:: YOUR OBJECTIVE ::
Reproduce word for word everything in the Yemen airstrike article below, from "UNICEF chief Henrietta" down to "struck a market.".

:: EXTRACTED TEXT ::
A Saudi-led Arab military coalition said Friday that it would investigate an airstrike in Yemen that killed at least 50 people, many of them children, after earlier defending the attack and calling it a "legitimate military action."
The shift came as the attack drew wide international criticism, including a U.N. Security Council call for an independent investigation of the airstrike.
Yemen's Houthi rebels said at least 40 children were killed in Thursday's strike in the north of the country, with one of the missiles hitting a bus bringing children back from a summer school picnic. Rebels said the strike also wounded at least 77 people.
A spokesperson for the Saudi Embassy in Washington, Fatimah Baeshen, said in a statement that the case had been referred to the coalition's investigative body.
"The coalition will, as it has always, exert all efforts to preserve civilian lives,'' she said.
The coalition initially said the airstrike was a "legitimate military action" and accused Houthis of recruiting children and using them in the battlefields as cover.
The Security Council called for a credible and transparent investigation of the strike.
Britain's U.N. Ambassador Karen Pierce, the current council president, told reporters: "The important thing is the word 'credible.' If there's an acceptable, credible investigation, then the council will want to consider next steps in the light of that.''
U.N. Secretary-General Antonio Guterres also urged an "independent and prompt investigation" of the airstrike.
Mohammed Ali, a senior Houthi leader, said on Twitter that the Houthis welcomed Guterres' call for a probe and were "ready to cooperate."
The U.S. State Department called on the coalition "to conduct a thorough and transparent investigation into the incident.'' State Department spokeswoman Heather Nauert said, "We take all credible accounts of civilian casualties very seriously."
UNICEF chief Henrietta Fore said in a statement Friday that the "horrific" attack "marks a low point" in Yemen's brutal war. "The question now is whether it will be a turning point — the moment that must finally push the warring parties, U.N. Security Council and international community to do what is right for children and bring an end to this conflict."
Television pictures from a Yemeni hospital showed blood-covered youngsters who seemed too stunned to even cry. Others writhed on the floor, waiting for help.
The medical charity Doctors Without Borders said "civilians continue to pay the highest price" in Yemen.
Market struck
Thursday's airstrike was carried out against a rebel-held area in Saada province, near the Saudi border. Missiles struck a market.
It came in response to a Houthi missile strike on Saudi territory Wednesday. Saudi defenses intercepted the missile, but fragments fell to the ground, killing one and wounding 11.
Iranian-backed Houthi rebels seized the Yemeni capital of Sanaa in 2014, sending the Western-supported government into exile in Saudi Arabia.
The coalition began its air and ground campaign to drive out the Houthis more than three years ago. Its airstrikes have obliterated entire civilian neighborhoods, including schools and hospitals, and compounded the misery of what is one of the world's worst humanitarian disasters.
Many Yemenis are in the brink of starvation. There are also severe shortages of fresh water and medicine. A cholera epidemic has killed thousands over the last two years.

:: DATASET ENTRIES ::

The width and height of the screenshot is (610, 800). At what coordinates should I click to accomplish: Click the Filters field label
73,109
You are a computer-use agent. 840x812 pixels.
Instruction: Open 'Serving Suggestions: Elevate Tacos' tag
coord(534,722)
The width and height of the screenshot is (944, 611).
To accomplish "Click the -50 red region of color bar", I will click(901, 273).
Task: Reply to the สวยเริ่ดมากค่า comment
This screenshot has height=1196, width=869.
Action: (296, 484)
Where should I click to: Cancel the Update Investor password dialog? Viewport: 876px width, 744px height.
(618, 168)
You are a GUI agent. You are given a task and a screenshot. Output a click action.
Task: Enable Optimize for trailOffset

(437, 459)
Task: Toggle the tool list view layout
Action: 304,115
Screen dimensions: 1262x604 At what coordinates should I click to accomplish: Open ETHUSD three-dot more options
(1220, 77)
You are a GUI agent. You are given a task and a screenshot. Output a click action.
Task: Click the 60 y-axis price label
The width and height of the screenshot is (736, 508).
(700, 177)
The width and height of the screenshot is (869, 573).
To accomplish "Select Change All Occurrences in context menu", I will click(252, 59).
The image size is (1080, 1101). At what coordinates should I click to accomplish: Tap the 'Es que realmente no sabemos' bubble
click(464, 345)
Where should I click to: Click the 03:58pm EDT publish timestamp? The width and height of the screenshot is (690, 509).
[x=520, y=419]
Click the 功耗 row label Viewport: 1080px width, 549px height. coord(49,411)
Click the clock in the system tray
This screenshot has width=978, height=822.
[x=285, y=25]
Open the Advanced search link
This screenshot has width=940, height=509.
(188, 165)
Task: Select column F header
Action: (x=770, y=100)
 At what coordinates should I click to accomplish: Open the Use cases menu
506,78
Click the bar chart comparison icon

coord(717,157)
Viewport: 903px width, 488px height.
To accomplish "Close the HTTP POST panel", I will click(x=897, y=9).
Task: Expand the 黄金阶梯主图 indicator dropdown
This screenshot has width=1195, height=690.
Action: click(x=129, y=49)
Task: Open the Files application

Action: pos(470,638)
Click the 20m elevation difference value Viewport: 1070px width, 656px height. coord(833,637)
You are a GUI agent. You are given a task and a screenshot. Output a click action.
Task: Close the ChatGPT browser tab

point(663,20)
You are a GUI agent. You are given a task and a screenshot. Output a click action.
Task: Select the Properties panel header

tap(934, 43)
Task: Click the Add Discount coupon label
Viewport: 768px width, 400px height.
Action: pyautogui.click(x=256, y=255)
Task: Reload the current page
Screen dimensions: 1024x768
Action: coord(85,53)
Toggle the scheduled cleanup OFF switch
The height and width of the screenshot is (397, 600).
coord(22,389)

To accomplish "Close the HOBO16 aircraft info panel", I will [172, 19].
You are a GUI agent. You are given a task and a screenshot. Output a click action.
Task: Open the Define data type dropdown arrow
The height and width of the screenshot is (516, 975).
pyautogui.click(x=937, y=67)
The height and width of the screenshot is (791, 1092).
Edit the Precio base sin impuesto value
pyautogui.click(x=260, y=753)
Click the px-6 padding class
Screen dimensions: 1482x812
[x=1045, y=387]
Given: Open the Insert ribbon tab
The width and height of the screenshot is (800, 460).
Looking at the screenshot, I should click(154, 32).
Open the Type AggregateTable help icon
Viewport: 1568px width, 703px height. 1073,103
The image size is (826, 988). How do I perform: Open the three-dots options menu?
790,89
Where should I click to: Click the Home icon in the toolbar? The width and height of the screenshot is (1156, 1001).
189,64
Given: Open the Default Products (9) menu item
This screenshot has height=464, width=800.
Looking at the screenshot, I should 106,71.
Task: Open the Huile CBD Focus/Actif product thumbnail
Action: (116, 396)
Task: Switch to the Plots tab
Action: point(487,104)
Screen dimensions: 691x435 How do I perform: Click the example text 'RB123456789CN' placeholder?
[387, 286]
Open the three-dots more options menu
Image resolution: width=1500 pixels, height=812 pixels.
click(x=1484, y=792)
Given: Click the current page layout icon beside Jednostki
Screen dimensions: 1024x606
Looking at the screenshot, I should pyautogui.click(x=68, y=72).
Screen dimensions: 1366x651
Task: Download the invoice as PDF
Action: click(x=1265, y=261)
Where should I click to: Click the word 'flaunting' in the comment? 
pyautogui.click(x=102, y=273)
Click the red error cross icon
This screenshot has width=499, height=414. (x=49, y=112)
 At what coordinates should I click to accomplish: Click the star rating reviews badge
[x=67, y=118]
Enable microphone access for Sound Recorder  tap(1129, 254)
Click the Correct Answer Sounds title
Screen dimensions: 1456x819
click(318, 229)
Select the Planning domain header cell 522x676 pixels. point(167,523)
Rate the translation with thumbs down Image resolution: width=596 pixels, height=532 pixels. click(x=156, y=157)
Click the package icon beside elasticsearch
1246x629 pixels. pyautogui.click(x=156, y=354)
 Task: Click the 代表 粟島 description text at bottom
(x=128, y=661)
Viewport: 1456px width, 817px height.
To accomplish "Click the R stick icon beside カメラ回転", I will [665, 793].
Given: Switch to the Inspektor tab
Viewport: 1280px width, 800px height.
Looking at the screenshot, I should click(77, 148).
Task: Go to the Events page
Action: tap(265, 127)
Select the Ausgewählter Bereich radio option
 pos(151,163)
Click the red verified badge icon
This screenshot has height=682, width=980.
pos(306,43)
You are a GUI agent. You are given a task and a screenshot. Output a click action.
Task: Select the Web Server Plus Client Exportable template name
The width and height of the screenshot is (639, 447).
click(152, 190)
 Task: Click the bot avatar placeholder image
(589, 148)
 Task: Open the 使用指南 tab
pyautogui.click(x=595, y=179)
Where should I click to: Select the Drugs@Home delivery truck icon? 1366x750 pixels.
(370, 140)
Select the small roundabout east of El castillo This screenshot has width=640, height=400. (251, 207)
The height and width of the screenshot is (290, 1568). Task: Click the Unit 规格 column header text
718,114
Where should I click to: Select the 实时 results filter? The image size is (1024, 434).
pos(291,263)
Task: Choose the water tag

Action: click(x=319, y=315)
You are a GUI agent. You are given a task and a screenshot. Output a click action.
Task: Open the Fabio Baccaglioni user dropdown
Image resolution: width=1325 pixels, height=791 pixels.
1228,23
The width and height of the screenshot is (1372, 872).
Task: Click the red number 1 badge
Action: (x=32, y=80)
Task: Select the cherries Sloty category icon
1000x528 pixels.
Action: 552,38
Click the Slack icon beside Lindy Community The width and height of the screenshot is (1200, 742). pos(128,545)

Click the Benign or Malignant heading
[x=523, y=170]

:: SOLUTION TO THIS PROBLEM ::
UNICEF chief Henrietta Fore said in a statement Friday that the "horrific" attack "marks a low point" in Yemen's brutal war. "The question now is whether it will be a turning point — the moment that must finally push the warring parties, U.N. Security Council and international community to do what is right for children and bring an end to this conflict."
Television pictures from a Yemeni hospital showed blood-covered youngsters who seemed too stunned to even cry. Others writhed on the floor, waiting for help.
The medical charity Doctors Without Borders said "civilians continue to pay the highest price" in Yemen.
Market struck
Thursday's airstrike was carried out against a rebel-held area in Saada province, near the Saudi border. Missiles struck a market.